• **EXERCISE INPUT**
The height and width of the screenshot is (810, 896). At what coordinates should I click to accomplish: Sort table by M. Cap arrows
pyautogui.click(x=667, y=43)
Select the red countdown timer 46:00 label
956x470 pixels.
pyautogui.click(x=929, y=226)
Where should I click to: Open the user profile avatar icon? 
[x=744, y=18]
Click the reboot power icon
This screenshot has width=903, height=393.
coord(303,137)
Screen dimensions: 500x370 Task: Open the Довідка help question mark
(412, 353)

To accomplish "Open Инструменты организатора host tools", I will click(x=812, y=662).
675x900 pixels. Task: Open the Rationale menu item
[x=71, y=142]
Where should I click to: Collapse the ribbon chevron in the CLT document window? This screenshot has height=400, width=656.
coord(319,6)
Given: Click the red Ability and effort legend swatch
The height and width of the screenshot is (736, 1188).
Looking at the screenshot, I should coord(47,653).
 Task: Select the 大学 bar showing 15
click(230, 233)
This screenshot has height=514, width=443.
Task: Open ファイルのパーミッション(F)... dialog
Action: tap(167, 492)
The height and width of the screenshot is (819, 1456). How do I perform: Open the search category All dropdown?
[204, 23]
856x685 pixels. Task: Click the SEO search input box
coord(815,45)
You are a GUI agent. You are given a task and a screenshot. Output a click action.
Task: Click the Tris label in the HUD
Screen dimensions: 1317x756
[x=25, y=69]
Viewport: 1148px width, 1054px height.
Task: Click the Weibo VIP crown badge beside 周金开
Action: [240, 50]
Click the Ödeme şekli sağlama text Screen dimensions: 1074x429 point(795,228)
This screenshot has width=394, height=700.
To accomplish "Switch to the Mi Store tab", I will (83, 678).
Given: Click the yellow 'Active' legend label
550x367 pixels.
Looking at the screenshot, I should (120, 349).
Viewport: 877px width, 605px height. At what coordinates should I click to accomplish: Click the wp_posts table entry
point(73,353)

• **TASK OBJECTIVE**
What lines in the entries contain "legend"? Report each one by copying it.

• **TASK RESULT**
Given: Click the red Ability and effort legend swatch
Given: Click the yellow 'Active' legend label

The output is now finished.